- Task goal:
Output all the entries below. Each must match exactly.

______

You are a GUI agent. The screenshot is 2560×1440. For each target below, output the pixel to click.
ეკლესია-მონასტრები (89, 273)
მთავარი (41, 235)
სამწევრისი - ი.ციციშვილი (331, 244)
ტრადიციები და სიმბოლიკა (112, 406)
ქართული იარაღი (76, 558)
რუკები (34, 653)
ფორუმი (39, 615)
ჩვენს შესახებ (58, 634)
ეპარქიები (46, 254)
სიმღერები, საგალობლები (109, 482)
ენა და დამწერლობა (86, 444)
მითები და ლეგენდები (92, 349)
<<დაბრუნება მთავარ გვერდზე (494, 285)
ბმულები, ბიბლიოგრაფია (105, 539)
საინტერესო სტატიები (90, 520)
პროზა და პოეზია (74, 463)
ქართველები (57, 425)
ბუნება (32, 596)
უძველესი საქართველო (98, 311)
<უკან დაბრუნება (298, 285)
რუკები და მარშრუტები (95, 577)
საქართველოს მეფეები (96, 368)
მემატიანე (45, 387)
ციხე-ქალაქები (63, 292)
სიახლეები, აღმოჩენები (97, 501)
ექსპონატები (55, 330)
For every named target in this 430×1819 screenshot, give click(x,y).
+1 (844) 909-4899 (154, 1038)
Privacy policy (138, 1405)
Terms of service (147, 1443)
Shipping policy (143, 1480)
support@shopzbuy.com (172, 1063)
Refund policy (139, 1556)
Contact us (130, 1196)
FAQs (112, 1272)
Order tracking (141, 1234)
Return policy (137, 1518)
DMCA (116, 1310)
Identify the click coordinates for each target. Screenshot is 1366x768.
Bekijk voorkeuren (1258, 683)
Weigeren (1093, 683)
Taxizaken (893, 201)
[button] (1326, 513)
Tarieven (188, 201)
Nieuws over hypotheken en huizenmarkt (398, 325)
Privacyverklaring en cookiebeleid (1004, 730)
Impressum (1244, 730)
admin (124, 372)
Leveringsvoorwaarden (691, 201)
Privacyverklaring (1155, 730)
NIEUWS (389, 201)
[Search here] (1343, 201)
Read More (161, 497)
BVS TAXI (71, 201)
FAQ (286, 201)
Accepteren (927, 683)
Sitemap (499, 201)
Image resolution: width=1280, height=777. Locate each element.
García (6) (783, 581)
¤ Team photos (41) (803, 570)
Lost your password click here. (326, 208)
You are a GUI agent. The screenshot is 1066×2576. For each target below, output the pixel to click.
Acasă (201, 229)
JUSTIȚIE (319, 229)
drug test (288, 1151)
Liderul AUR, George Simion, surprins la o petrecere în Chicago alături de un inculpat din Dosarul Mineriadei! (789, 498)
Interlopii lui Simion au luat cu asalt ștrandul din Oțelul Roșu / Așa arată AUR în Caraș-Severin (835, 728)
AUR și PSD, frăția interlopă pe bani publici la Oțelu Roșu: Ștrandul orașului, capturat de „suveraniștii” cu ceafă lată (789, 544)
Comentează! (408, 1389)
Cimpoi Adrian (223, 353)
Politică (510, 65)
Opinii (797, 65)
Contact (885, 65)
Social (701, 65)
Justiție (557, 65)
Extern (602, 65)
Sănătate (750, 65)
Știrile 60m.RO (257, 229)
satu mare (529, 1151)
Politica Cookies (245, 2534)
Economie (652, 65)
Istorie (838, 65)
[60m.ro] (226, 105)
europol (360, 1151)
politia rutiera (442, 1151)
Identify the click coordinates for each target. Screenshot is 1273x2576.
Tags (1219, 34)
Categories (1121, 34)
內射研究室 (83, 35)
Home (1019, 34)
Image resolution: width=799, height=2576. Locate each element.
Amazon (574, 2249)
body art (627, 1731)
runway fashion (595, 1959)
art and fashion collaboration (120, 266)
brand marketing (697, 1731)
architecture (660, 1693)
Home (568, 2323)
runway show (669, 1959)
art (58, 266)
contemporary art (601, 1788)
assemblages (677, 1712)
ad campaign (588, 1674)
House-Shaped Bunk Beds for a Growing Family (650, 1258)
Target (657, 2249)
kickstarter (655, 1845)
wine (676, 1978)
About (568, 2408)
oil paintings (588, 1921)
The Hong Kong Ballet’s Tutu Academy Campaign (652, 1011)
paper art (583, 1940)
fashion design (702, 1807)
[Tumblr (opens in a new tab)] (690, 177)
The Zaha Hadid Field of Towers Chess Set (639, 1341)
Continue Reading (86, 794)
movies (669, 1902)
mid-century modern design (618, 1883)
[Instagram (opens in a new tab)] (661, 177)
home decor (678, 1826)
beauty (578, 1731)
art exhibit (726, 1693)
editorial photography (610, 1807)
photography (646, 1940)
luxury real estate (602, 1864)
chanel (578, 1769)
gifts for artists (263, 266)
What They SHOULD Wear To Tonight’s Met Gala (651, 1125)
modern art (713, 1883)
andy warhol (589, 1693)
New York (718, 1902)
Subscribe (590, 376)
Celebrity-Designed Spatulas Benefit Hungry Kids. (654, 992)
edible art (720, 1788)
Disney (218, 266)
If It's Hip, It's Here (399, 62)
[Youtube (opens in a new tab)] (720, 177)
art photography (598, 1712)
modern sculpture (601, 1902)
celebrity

______

- Answer area:
You are a GUI agent. The screenshot is 2560×1440. For each target below, output the pixel to click.
ეკლესია-მონასტრები (89, 273)
მთავარი (41, 235)
სამწევრისი - ი.ციციშვილი (331, 244)
ტრადიციები და სიმბოლიკა (112, 406)
ქართული იარაღი (76, 558)
რუკები (34, 653)
ფორუმი (39, 615)
ჩვენს შესახებ (58, 634)
ეპარქიები (46, 254)
სიმღერები, საგალობლები (109, 482)
ენა და დამწერლობა (86, 444)
მითები და ლეგენდები (92, 349)
<<დაბრუნება მთავარ გვერდზე (494, 285)
ბმულები, ბიბლიოგრაფია (105, 539)
საინტერესო სტატიები (90, 520)
პროზა და პოეზია (74, 463)
ქართველები (57, 425)
ბუნება (32, 596)
უძველესი საქართველო (98, 311)
<უკან დაბრუნება (298, 285)
რუკები და მარშრუტები (95, 577)
საქართველოს მეფეები (96, 368)
მემატიანე (45, 387)
ციხე-ქალაქები (63, 292)
სიახლეები, აღმოჩენები (97, 501)
ექსპონატები (55, 330)
For every named target in this 430×1819 screenshot, give click(x,y).
+1 (844) 909-4899 (154, 1038)
Privacy policy (138, 1405)
Terms of service (147, 1443)
Shipping policy (143, 1480)
support@shopzbuy.com (172, 1063)
Refund policy (139, 1556)
Contact us (130, 1196)
FAQs (112, 1272)
Order tracking (141, 1234)
Return policy (137, 1518)
DMCA (116, 1310)
Identify the click coordinates for each target. Screenshot is 1366x768.
Bekijk voorkeuren (1258, 683)
Weigeren (1093, 683)
Taxizaken (893, 201)
[button] (1326, 513)
Tarieven (188, 201)
Nieuws over hypotheken en huizenmarkt (398, 325)
Privacyverklaring en cookiebeleid (1004, 730)
Impressum (1244, 730)
admin (124, 372)
Leveringsvoorwaarden (691, 201)
Privacyverklaring (1155, 730)
NIEUWS (389, 201)
[Search here] (1343, 201)
Read More (161, 497)
BVS TAXI (71, 201)
FAQ (286, 201)
Accepteren (927, 683)
Sitemap (499, 201)
Image resolution: width=1280, height=777. Locate each element.
García (6) (783, 581)
¤ Team photos (41) (803, 570)
Lost your password click here. (326, 208)
You are a GUI agent. The screenshot is 1066×2576. For each target below, output the pixel to click.
Acasă (201, 229)
JUSTIȚIE (319, 229)
drug test (288, 1151)
Liderul AUR, George Simion, surprins la o petrecere în Chicago alături de un inculpat din Dosarul Mineriadei! (789, 498)
Interlopii lui Simion au luat cu asalt ștrandul din Oțelul Roșu / Așa arată AUR în Caraș-Severin (835, 728)
AUR și PSD, frăția interlopă pe bani publici la Oțelu Roșu: Ștrandul orașului, capturat de „suveraniștii” cu ceafă lată (789, 544)
Comentează! (408, 1389)
Cimpoi Adrian (223, 353)
Politică (510, 65)
Opinii (797, 65)
Contact (885, 65)
Social (701, 65)
Justiție (557, 65)
Extern (602, 65)
Sănătate (750, 65)
Știrile 60m.RO (257, 229)
satu mare (529, 1151)
Politica Cookies (245, 2534)
Economie (652, 65)
Istorie (838, 65)
[60m.ro] (226, 105)
europol (360, 1151)
politia rutiera (442, 1151)
Identify the click coordinates for each target. Screenshot is 1273x2576.
Tags (1219, 34)
Categories (1121, 34)
內射研究室 (83, 35)
Home (1019, 34)
Image resolution: width=799, height=2576. Locate each element.
Amazon (574, 2249)
body art (627, 1731)
runway fashion (595, 1959)
art and fashion collaboration (120, 266)
brand marketing (697, 1731)
architecture (660, 1693)
Home (568, 2323)
runway show (669, 1959)
art (58, 266)
contemporary art (601, 1788)
assemblages (677, 1712)
ad campaign (588, 1674)
House-Shaped Bunk Beds for a Growing Family (650, 1258)
Target (657, 2249)
kickstarter (655, 1845)
wine (676, 1978)
About (568, 2408)
oil paintings (588, 1921)
The Hong Kong Ballet’s Tutu Academy Campaign (652, 1011)
paper art (583, 1940)
fashion design (702, 1807)
[Tumblr (opens in a new tab)] (690, 177)
The Zaha Hadid Field of Towers Chess Set (639, 1341)
Continue Reading (86, 794)
movies (669, 1902)
mid-century modern design (618, 1883)
[Instagram (opens in a new tab)] (661, 177)
home decor (678, 1826)
beauty (578, 1731)
art exhibit (726, 1693)
editorial photography (610, 1807)
photography (646, 1940)
luxury real estate (602, 1864)
chanel (578, 1769)
gifts for artists (263, 266)
What They SHOULD Wear To Tonight’s Met Gala (651, 1125)
modern art (713, 1883)
andy warhol (589, 1693)
New York (718, 1902)
Subscribe (590, 376)
Celebrity-Designed Spatulas Benefit Hungry Kids. (654, 992)
edible art (720, 1788)
Disney (218, 266)
If It's Hip, It's Here (399, 62)
[Youtube (opens in a new tab)] (720, 177)
art photography (598, 1712)
modern sculpture (601, 1902)
celebrity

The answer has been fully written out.